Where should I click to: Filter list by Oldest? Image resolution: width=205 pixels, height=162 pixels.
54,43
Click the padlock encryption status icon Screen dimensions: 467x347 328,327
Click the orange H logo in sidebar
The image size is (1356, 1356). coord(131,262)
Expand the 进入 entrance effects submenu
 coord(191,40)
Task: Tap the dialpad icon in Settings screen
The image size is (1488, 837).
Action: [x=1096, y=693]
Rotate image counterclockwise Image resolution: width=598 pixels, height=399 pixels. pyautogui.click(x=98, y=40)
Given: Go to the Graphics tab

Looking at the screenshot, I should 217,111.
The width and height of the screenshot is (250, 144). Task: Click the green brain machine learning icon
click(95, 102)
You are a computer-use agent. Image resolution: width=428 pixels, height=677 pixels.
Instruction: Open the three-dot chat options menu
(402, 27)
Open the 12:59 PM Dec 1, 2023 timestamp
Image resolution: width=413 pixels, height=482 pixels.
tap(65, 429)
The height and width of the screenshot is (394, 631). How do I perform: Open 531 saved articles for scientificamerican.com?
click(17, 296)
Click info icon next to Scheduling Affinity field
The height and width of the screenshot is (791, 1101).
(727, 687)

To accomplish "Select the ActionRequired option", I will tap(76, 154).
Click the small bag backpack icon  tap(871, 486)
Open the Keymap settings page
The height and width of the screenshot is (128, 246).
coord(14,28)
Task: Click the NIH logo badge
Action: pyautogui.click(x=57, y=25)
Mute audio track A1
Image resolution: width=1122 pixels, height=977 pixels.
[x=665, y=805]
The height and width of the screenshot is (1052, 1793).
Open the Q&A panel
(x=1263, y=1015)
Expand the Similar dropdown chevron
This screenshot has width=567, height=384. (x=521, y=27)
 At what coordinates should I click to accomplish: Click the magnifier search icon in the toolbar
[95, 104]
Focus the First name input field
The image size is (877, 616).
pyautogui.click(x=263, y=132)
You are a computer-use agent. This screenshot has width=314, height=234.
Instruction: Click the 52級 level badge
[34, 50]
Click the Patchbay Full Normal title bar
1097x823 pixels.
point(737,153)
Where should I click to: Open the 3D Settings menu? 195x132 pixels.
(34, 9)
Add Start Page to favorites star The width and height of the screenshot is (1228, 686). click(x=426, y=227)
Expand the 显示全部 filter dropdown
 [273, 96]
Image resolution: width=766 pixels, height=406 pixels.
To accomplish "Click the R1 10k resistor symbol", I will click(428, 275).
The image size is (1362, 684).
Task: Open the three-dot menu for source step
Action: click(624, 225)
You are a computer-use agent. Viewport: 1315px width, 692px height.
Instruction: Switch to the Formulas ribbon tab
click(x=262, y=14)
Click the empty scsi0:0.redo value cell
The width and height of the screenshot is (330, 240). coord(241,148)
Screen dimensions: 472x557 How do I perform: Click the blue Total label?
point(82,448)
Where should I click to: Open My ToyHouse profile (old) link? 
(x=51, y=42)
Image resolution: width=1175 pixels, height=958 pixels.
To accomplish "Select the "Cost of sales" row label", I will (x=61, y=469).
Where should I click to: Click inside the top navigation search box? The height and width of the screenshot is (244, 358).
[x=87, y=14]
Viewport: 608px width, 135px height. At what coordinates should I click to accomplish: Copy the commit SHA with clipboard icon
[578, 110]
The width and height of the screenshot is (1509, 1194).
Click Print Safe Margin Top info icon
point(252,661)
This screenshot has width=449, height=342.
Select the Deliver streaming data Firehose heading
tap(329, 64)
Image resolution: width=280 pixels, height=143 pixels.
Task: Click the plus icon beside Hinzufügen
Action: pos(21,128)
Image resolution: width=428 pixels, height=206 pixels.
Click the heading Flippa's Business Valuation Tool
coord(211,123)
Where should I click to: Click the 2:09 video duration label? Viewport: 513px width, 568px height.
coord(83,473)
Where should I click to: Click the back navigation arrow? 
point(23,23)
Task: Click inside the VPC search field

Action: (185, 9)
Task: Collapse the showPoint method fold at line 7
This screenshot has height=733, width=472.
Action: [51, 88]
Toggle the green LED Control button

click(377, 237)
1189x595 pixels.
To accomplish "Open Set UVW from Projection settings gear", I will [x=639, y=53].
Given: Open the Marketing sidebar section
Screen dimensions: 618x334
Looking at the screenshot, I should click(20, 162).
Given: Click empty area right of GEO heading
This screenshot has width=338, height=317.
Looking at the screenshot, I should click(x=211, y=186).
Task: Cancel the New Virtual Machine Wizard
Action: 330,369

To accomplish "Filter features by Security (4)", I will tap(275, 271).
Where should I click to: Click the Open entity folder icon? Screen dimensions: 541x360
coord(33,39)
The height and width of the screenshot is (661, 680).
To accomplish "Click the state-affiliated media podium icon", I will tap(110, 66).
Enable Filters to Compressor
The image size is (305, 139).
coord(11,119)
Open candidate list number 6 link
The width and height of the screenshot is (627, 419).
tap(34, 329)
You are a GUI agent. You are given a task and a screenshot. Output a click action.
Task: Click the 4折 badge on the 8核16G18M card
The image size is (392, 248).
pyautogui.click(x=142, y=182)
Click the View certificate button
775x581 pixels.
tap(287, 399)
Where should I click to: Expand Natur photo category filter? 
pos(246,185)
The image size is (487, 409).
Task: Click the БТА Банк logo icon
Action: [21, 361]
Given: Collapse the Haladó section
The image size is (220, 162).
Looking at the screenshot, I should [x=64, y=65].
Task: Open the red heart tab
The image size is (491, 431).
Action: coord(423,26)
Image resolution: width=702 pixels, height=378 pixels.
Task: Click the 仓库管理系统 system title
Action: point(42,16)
::::::
Given instruction =
Output verbatim the part of the listing that opens with the line containing "Where should I click to: Click the back" and closes with the line containing "coord(11,119)", both included.

The reply =
Where should I click to: Click the back navigation arrow? 
point(23,23)
Task: Click inside the VPC search field

Action: (185, 9)
Task: Collapse the showPoint method fold at line 7
This screenshot has height=733, width=472.
Action: [51, 88]
Toggle the green LED Control button

click(377, 237)
1189x595 pixels.
To accomplish "Open Set UVW from Projection settings gear", I will [x=639, y=53].
Given: Open the Marketing sidebar section
Screen dimensions: 618x334
Looking at the screenshot, I should click(20, 162).
Given: Click empty area right of GEO heading
This screenshot has width=338, height=317.
Looking at the screenshot, I should click(x=211, y=186).
Task: Cancel the New Virtual Machine Wizard
Action: 330,369

To accomplish "Filter features by Security (4)", I will tap(275, 271).
Where should I click to: Click the Open entity folder icon? Screen dimensions: 541x360
coord(33,39)
The height and width of the screenshot is (661, 680).
To accomplish "Click the state-affiliated media podium icon", I will tap(110, 66).
Enable Filters to Compressor
The image size is (305, 139).
coord(11,119)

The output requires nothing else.